Assignment: In the article on the 1930–31 football season in Mandatory Palestine, rewrite the paragraph beginning "An attempt was made to organize a Palestine League" as a short bulleted list that keeps its main facts.

**** Source document ****

Football in Mandatory Palestine
- Season: 1930–31

= 1930–31 in Mandatory Palestine football =

The 1930–31 season was the fourth season of competitive football in the British Mandate for Palestine under the Eretz Israel Football Association. During the season, the Arab Palestine Sports Federation was established as a rival to the Jewish-controlled EIFA.

==IFA Competitions==

===1930–31 Palestine League===

An attempt was made to organize a Palestine League, with the participation of 11 clubs, both Jewish and British, in the top division and a second division divided into four regional leagues. However, league matches were suspended in November 1930 as British military teams were ordered not to play Jewish teams due to the tensions between the British Mandate government and the Jewish community following the publication of the Passfield white paper. An attempt to revive the league with Jewish clubs only also failed.

====Table====

| Pos | Team | Pld | W | D | L | GF | GA | GR | Pts |
|---|---|---|---|---|---|---|---|---|---|
| 1 | Maccabi Tel Aviv | 6 | 5 | 1 | 0 | 27 | 10 | 2.700 | 11 |
| 2 | 48th Regiment | 4 | 4 | 0 | 0 | 23 | 1 | 23.000 | 8 |
| 3 | Maccabi Petah Tikva | 5 | 3 | 1 | 1 | 18 | 12 | 1.500 | 7 |
| 4 | RAF Ramla | 9 | 3 | 0 | 6 | 22 | 36 | 0.611 | 6 |
| 5 | British Police | 3 | 2 | 0 | 1 | 9 | 6 | 1.500 | 4 |
| 6 | Hapoel Haifa | 5 | 1 | 2 | 2 | 6 | 10 | 0.600 | 4 |
| 7 | Maccabi Hashmonai | 3 | 1 | 1 | 1 | 7 | 7 | 1.000 | 3 |
| 8 | RAF Jerusalem | 4 | 1 | 0 | 3 | 8 | 12 | 0.667 | 2 |
| 9 | Hapoel Tel Aviv | 3 | 0 | 1 | 2 | 3 | 8 | 0.375 | 1 |
| 10 | Staffords | 1 | 0 | 0 | 1 | 0 | 4 | 0.000 | 0 |
| 11 | Hapoel Jerusalem | 3 | 0 | 0 | 3 | 0 | 17 | 0.000 | 0 |

===1930–31 Second Division===
Along with the first division, the EIFA planned to operate a Second Division (Mahlaka Bet), which was planned to be divided into four regional divisions, with mostly junior and reserve teams. It seems that Maccabi Yona won the Jerusalem division, During the season some of the participating teams withdrew from the competition, which forced the EIFA to operate just one division in the Tel Aviv area.

Jerusalem division
- 48th Regiment B
- Arzib
- British Police Res.
- Hapoel Jerusalem Res.
- Hercules
- Maccabi HaSemel
- Maccabi Nordia A
- Maccabi Nordia B
- Maccabi Yonah
- YMCA

Tel Aviv A division
- 48th Regiment B
- Bar Kochva Petah Tikva
- Hapoel Bnei Brak
- Hapoel HaSharon
- Hapoel Nes Tziona
- Hapoel Petah Tikva
- Hapoel Tel Aviv Res.

**** Data provided ****

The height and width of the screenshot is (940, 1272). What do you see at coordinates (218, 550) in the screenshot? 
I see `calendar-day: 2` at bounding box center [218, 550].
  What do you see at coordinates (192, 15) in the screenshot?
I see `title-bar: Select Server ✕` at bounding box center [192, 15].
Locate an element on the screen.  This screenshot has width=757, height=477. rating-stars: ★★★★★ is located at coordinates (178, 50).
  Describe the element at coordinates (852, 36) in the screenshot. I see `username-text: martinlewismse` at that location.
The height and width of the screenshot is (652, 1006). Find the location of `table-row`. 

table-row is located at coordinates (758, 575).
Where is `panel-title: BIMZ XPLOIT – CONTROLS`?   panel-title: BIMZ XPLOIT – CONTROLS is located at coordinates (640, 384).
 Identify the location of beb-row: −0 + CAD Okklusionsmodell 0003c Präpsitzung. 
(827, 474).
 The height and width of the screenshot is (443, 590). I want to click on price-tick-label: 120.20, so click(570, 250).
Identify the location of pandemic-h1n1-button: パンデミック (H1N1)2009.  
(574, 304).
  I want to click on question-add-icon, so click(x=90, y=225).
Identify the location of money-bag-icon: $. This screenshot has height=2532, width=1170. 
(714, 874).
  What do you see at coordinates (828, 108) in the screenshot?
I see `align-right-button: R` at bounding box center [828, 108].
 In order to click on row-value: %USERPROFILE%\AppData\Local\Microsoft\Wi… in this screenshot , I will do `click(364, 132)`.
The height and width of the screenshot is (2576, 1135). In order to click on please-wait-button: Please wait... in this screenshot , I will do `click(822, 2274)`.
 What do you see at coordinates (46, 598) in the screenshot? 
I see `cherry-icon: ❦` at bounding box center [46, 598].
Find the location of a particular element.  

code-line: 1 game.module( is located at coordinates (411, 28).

****

Response to the exercise:
- A Palestine League was planned with 11 Jewish and British clubs in the top division and a second division split into four regional leagues.
- League matches were suspended in November 1930, when British military teams were ordered not to play Jewish teams.
- The order followed tensions between the British Mandate government and the Jewish community after the Passfield white paper was published.
- An attempt to revive the league with only Jewish clubs also failed.